Provided text ▸
◆ ◆ ◆

According to network rules that regulate British TV, sex scenes are kept off the airwaves until after nine PM in order to protect children from their influence. The results of a recent study conducted by researchers by the University of Liverpool are now prompting calls for similar restrictions on food advertisements.
Children between the ages of six and thirteen were shown ten advertisements for junk food. After watching the ads, the children were provided with a questionnaire in which they were asked to choose between three food options. The options were described as “high fat, high carbohydrate”, “high protein,” and “low energy.” The high protein options included items like roast chicken. The low energy options included items like salad.
After answering the questions, the children were then shown a series of ten advertisements for toys and presented with a similar questionnaire.
The results of the study suggest that children exposed to unhealthy food ads (as opposed to toy ads) are far more likely to show unhealthy eating preferences. These effects were especially pronounced among study subjects who typically watched more than 21 hours of TV per week.
As they made these unhealthy selections, the children did not discriminate based on brand. According to lead researcher Dr. Emma Boyland, this was one of the most worrisome results of the survey.
“The unhealthy options we gave them after the adverts were not the same as those which were featured in the adverts,” said Boyland. “This suggests that children are encouraged to eat bad food in general, which is worse.”

◆ ◆ ◆

Try it ▸
In the passage on junk food ads and children, what age range were the children in the study?

Dataset ▸
◆ ◆ ◆

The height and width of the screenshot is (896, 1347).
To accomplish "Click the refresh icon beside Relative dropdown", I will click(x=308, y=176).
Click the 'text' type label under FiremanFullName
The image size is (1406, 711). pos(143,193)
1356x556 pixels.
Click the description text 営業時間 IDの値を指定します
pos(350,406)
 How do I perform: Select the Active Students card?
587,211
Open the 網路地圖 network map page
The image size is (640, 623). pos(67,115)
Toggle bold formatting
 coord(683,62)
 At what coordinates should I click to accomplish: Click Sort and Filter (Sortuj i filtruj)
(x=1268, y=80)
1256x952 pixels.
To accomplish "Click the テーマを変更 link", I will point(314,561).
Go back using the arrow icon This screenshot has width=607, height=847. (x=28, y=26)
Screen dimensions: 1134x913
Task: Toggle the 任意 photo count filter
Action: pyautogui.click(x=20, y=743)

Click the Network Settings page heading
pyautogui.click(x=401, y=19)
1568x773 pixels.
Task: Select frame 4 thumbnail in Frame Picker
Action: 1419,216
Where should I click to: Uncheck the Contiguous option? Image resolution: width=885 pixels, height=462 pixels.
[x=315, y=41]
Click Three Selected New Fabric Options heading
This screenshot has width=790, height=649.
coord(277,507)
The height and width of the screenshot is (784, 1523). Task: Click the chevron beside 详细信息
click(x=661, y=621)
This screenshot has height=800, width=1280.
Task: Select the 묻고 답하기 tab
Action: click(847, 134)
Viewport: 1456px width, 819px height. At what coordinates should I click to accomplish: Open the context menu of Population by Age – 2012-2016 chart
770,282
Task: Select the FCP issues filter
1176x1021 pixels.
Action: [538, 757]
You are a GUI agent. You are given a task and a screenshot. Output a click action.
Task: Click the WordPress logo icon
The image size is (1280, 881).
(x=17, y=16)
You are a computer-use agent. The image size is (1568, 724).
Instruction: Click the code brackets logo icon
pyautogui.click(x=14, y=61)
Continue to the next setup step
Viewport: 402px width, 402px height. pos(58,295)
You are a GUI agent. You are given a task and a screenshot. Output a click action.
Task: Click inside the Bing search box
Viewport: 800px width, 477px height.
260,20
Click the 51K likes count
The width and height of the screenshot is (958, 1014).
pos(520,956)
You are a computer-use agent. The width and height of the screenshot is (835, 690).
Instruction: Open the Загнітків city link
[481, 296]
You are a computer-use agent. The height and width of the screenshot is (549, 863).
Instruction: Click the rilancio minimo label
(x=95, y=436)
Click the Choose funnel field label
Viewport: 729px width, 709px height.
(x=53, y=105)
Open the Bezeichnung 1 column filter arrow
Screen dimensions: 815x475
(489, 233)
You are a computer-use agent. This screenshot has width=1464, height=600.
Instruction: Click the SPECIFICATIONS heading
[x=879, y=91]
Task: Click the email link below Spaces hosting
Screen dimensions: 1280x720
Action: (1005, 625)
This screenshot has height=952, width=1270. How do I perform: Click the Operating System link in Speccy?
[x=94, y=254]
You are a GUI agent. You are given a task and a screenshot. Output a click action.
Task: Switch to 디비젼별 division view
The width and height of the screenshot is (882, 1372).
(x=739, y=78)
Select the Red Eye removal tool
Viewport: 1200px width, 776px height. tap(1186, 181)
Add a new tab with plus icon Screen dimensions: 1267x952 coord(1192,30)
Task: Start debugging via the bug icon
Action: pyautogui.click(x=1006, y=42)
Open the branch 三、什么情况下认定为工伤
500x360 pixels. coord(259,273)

◆ ◆ ◆

Answer for this exercise ▸
Six to thirteen years old.